— Records from a data source —
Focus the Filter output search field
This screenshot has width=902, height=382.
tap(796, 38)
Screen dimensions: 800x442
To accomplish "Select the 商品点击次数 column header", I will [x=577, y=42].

— EXERCISE —
Your answer must be an exact copy of all the entries.

— ANSWER TO THIS TASK —
Focus the Filter output search field
This screenshot has width=902, height=382.
tap(796, 38)
Screen dimensions: 800x442
To accomplish "Select the 商品点击次数 column header", I will [x=577, y=42].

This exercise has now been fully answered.